The trial will recruit 300 healthy participants who will then receive two doses of the vaccine. Depending on whether the vaccine is safe and shows a promising immune response, larger Phase III trials could begin later on in the year with around 6,000 volunteers.
Imperial’s vaccine represents a new approach to traditional vaccine development, by using synthetic strands of genetic code, or RNA, based on the virus’s genetic material. This differs from traditional vaccines which are typically based on a weakened or modified form of a virus.
Imperial’s vaccine works by having the RNA generate copies of itself which then instructs the body’s own cells to make copies of the spiky protein found on the outside of the Covid-19 virus. The idea is that this should train the body’s immune system into easily recognising the Covid-19 virus so it can defend itself.

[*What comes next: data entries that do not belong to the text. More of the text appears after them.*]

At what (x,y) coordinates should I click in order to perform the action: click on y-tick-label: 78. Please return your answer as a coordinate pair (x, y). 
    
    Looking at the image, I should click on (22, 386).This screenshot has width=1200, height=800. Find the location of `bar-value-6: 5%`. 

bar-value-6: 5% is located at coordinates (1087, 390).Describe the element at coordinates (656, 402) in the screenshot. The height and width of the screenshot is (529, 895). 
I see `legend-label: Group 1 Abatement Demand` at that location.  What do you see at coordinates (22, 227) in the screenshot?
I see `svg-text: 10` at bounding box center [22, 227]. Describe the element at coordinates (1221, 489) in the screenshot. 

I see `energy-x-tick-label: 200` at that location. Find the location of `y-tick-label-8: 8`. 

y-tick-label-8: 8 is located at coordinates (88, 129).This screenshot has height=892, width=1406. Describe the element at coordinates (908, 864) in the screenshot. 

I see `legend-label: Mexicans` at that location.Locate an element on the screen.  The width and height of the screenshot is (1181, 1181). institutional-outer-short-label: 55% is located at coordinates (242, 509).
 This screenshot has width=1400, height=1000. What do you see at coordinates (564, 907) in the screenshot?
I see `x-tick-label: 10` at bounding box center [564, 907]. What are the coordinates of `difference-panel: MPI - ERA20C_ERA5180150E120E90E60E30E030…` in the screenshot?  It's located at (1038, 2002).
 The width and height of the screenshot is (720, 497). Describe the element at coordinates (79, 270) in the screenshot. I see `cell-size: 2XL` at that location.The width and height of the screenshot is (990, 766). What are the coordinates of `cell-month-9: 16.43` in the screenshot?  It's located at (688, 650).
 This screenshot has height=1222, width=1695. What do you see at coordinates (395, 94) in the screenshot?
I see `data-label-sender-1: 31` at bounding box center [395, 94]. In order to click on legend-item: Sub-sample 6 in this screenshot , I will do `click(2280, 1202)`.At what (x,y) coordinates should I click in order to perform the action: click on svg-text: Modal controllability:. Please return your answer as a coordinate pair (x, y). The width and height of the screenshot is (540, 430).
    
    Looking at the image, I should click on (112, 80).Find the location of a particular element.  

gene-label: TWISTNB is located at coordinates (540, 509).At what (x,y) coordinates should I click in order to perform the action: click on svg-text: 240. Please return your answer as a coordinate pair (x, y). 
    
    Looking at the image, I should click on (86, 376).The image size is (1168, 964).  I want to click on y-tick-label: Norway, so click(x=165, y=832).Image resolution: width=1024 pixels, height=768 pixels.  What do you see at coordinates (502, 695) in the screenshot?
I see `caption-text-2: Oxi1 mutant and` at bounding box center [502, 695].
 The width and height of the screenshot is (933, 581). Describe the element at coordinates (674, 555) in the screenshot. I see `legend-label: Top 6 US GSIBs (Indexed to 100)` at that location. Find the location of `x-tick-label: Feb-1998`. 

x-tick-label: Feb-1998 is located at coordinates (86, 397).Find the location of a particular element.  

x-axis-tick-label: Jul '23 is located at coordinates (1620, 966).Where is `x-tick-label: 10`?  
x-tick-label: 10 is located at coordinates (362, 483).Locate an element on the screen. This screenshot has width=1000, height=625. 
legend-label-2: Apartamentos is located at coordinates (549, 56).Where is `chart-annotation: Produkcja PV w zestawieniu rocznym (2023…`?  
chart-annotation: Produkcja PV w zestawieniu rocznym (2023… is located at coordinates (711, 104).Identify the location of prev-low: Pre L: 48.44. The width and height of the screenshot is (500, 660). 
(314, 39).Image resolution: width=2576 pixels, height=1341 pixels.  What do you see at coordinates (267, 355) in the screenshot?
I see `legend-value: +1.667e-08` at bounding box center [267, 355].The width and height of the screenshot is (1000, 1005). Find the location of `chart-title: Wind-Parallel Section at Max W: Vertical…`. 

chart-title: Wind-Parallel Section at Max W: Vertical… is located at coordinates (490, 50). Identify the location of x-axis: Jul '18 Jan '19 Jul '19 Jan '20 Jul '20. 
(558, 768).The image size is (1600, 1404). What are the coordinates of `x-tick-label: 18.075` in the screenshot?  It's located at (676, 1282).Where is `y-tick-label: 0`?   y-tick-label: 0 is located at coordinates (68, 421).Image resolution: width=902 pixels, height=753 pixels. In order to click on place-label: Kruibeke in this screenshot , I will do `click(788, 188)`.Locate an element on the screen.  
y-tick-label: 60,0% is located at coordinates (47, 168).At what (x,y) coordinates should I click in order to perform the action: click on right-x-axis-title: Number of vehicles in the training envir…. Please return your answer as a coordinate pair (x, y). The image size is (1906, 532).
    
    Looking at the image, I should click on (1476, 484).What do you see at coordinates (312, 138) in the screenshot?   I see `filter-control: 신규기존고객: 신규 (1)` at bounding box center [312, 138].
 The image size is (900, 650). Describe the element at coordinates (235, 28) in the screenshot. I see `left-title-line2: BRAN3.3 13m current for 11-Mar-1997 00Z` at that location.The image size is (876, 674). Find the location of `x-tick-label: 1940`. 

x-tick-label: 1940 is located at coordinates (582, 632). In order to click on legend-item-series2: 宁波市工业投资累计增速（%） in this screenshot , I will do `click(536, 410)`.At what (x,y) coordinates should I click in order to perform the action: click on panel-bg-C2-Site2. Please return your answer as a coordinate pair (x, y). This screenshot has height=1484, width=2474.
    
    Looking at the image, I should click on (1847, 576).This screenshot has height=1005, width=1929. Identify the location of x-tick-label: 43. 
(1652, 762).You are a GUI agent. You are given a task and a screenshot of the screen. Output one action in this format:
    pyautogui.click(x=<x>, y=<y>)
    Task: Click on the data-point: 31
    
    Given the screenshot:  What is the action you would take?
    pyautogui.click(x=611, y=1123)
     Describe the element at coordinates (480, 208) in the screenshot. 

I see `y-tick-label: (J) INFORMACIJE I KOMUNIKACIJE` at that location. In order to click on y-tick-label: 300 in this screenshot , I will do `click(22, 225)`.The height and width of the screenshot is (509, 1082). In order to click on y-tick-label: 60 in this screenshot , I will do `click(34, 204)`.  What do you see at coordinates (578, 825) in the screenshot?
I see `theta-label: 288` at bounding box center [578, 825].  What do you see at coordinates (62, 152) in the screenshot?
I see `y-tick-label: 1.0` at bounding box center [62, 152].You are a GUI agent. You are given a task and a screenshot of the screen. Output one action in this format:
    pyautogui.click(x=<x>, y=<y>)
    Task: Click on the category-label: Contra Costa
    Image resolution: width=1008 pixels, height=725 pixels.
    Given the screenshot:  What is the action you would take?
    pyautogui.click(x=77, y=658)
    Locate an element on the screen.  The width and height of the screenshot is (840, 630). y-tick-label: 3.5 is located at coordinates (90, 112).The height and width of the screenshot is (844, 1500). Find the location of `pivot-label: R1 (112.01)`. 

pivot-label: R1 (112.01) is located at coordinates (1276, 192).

The initial part of Imperial’s study will look to assess the vaccine’s safety and find an optimal dose in 15 participants aged between 18 and 45. Imperial states that the first patient will receive a very low dose of the vaccine before increasingly higher doses are used for subsequent volunteers.
All volunteers will receive an initial dose of the vaccine and then a second boosting dose four weeks later. The team expects to publish findings once the safety data are available and are hopeful that a vaccine could be available by spring 2021.
The research being undertaken by Imperial has been backed by government funding of £41 million, as well as £5 million from philanthropic organisations.
Professor Robin Shattock, from the Department of Infectious Disease at Imperial and who is leading the work, said: “The Covid-19 pandemic has claimed thousands of lives and had a huge impact on daily life. In the long-term, a viable vaccine could be vital for protecting the most vulnerable, enabling restrictions to be eased and helping people to get back to normal life.
“From a scientific perspective, new technologies mean we have been able to get moving on a potential vaccine with unprecedented speed. We’ve been able to produce a vaccine from scratch and take it to human trials in just a few months – from code to candidate – which has never been done before with this type of vaccine. If our approach works and the vaccine provides effective protection against disease, it could revolutionise how we respond to disease outbreaks in future.”
Business Secretary Alok Sharma MP said: “I am incredibly proud the vaccine being developed by Imperial College London is one of the world’s front-runners. We are fully backing its research with over £40 million government funding, as part of our wider vaccines development programme.
“The fast progress of Imperial’s vaccine is testament to the ingenuity and tenacity of Britain’s researchers. If these trials are successful a vaccine will not only help us tackle coronavirus but also emerging diseases now and into the future.”